Exercise
Find every line in the entries that holds the string "computer" and report it.

☆ ☆ ☆ ☆

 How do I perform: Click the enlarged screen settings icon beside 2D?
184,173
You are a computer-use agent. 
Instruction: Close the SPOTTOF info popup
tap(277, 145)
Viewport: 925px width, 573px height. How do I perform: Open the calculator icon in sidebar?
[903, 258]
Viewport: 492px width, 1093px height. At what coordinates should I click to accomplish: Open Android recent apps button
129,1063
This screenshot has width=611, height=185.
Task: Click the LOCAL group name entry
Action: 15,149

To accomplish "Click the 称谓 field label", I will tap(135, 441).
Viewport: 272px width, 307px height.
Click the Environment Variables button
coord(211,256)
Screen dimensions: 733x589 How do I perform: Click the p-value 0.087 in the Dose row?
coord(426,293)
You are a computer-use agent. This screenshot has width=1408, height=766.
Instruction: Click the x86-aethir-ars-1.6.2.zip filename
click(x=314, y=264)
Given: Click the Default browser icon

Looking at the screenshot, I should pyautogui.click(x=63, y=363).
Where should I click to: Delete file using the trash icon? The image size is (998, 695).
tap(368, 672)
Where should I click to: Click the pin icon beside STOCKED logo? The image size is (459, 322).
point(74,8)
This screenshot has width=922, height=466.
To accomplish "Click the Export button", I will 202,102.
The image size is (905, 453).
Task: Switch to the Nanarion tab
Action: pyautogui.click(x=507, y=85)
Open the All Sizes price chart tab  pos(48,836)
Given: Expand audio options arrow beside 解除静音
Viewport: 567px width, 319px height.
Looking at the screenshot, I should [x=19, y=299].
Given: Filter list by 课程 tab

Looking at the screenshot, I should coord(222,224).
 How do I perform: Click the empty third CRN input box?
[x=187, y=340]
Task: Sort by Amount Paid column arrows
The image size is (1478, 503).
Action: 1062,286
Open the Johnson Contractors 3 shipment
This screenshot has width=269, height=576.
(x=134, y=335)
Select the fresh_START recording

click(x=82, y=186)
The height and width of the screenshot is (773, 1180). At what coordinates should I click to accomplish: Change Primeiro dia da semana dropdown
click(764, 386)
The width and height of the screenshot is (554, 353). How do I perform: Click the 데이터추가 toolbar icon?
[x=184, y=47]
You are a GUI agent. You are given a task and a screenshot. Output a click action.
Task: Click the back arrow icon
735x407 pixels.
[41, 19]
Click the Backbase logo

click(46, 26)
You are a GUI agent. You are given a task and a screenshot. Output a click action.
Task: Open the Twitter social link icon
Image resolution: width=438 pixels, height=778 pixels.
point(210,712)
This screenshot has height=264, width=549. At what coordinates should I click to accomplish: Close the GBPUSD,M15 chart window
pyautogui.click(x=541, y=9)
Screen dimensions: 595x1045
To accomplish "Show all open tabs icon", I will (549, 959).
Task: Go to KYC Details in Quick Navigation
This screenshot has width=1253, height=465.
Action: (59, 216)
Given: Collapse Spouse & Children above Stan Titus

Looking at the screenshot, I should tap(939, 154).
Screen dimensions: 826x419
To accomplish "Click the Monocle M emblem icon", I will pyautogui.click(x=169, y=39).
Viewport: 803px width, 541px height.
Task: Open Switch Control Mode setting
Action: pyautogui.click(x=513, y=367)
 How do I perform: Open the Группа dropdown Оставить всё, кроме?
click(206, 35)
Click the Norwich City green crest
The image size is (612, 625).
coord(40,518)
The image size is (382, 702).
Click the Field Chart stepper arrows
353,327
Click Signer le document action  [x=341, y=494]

☆ ☆ ☆ ☆

Output
You are a computer-use agent. 
You are a computer-use agent. This screenshot has width=1408, height=766.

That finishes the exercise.